(Data supplied begins)

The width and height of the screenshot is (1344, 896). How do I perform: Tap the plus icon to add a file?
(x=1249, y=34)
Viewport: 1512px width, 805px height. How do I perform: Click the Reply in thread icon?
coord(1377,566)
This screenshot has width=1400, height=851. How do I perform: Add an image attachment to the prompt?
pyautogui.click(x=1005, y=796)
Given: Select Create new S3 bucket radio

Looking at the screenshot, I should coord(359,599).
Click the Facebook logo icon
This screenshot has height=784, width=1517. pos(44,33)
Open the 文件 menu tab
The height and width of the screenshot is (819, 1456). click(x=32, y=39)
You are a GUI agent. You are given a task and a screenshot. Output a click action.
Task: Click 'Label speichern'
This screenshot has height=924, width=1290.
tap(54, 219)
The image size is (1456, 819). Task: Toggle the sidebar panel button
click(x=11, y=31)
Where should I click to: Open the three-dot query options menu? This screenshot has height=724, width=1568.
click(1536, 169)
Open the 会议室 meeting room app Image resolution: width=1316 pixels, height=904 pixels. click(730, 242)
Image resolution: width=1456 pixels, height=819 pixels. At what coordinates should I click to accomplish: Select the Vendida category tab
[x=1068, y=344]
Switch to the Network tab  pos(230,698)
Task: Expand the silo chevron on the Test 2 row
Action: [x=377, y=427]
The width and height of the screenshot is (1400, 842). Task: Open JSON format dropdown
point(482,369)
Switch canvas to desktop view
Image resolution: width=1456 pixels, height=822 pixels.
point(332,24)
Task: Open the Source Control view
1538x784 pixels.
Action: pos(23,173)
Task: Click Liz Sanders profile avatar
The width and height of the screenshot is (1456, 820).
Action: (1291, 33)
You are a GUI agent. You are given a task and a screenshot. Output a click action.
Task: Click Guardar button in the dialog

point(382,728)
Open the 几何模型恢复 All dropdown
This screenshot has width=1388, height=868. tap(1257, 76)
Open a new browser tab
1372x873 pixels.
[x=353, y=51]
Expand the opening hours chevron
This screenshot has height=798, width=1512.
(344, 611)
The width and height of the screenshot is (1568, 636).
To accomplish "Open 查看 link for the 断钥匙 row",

(Data supplied ends)

- Problem requirements:
Going back to the entries above, set down exactly the lines that begin at the one with "Open the 文件 menu tab" and end at the one with "Task: Click Liz Sanders profile avatar", both included, and nothing else.

- Written solution:
Open the 文件 menu tab
The height and width of the screenshot is (819, 1456). click(x=32, y=39)
You are a GUI agent. You are given a task and a screenshot. Output a click action.
Task: Click 'Label speichern'
This screenshot has height=924, width=1290.
tap(54, 219)
The image size is (1456, 819). Task: Toggle the sidebar panel button
click(x=11, y=31)
Where should I click to: Open the three-dot query options menu? This screenshot has height=724, width=1568.
click(1536, 169)
Open the 会议室 meeting room app Image resolution: width=1316 pixels, height=904 pixels. click(730, 242)
Image resolution: width=1456 pixels, height=819 pixels. At what coordinates should I click to accomplish: Select the Vendida category tab
[x=1068, y=344]
Switch to the Network tab  pos(230,698)
Task: Expand the silo chevron on the Test 2 row
Action: [x=377, y=427]
The width and height of the screenshot is (1400, 842). Task: Open JSON format dropdown
point(482,369)
Switch canvas to desktop view
Image resolution: width=1456 pixels, height=822 pixels.
point(332,24)
Task: Open the Source Control view
1538x784 pixels.
Action: pos(23,173)
Task: Click Liz Sanders profile avatar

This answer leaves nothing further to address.